The length of this list is impressive. It includes six highly prevalent and burdensome tropical infectious diseases (dracunculiasis, or Guinea worm disease; leprosy; malaria; onchocerciasis; schistosomiasis; and trypanosomiasis); five chronic diseases, one of which is clearly genetic (cardiomyopathies, diabetes, hypertension, rheumatic heart disease, and sickle-cell disease); three nutrition-related conditions (anemia, iodine deficiency, and protein-energy malnutrition); and three conditions related to female sexual identity (HIV/AIDS, the sequelae of female genital mutilation, and the entire group of sexually transmitted diseases).
In addition to their sometimes deleterious interactions with the gravid state and the act of parturition, a number of the health problems on this list have vigorous relationships with one another, a dynamic that reappears throughout this chapter and is summarized in the chapter's final table, Table 4-15.

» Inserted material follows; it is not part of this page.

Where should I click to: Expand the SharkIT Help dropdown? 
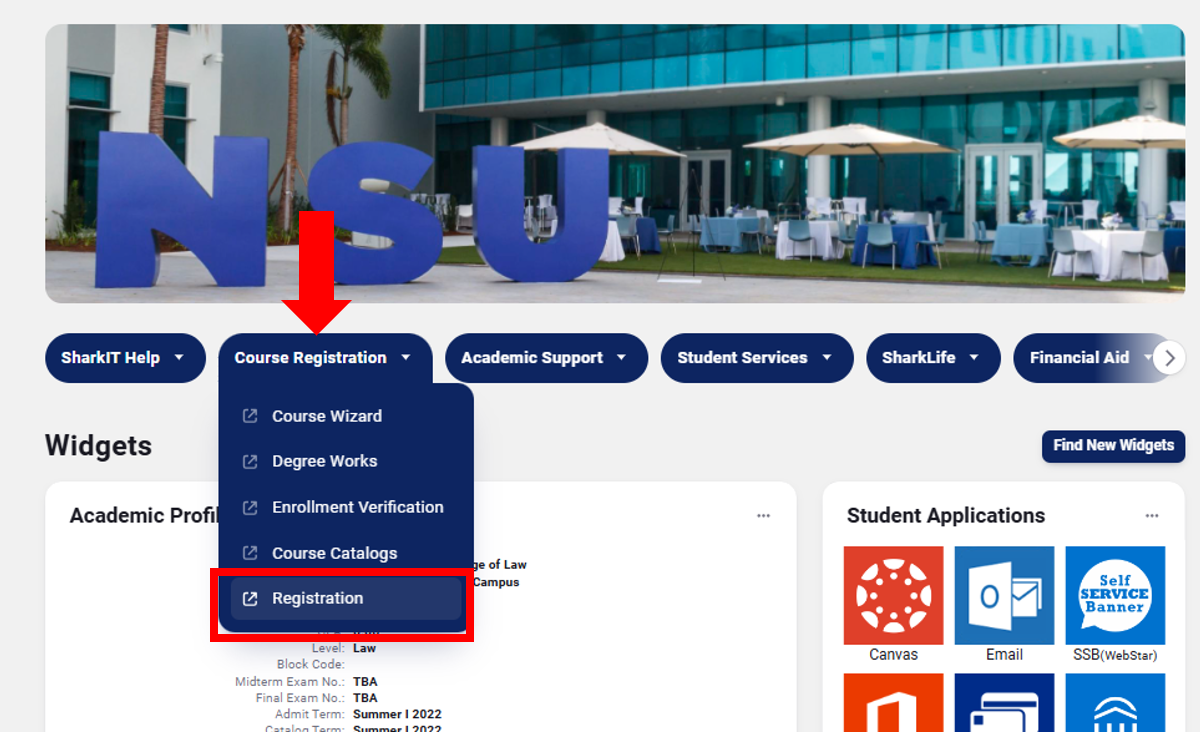pyautogui.click(x=125, y=357)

THE LIFE SPAN: AN APPROACH TO MATERNAL MORBIDITY AND MORTALITY
The basic premise of the life span approach is that the morbidity and mortality associated with reproduction are not haphazard phenomena, but a culmination of events that begin much earlier, even before a woman's own birth. These may include her mother's poor nutritional and health status, intrauterine events, and perhaps lack of adequate prenatal care; her own diet; insult from infectious diseases; injuries and accidents; poor access to health, education, and other resources as she grew up; her work burden; gender discrimination; and the general conditions of poverty. From the time she is conceived to the time she herself conceives, the course of a woman's pregnancy and its outcome will both be affected by a variety of clinical, economic, social, and cultural factors and affect her health and well-being for the rest of her life.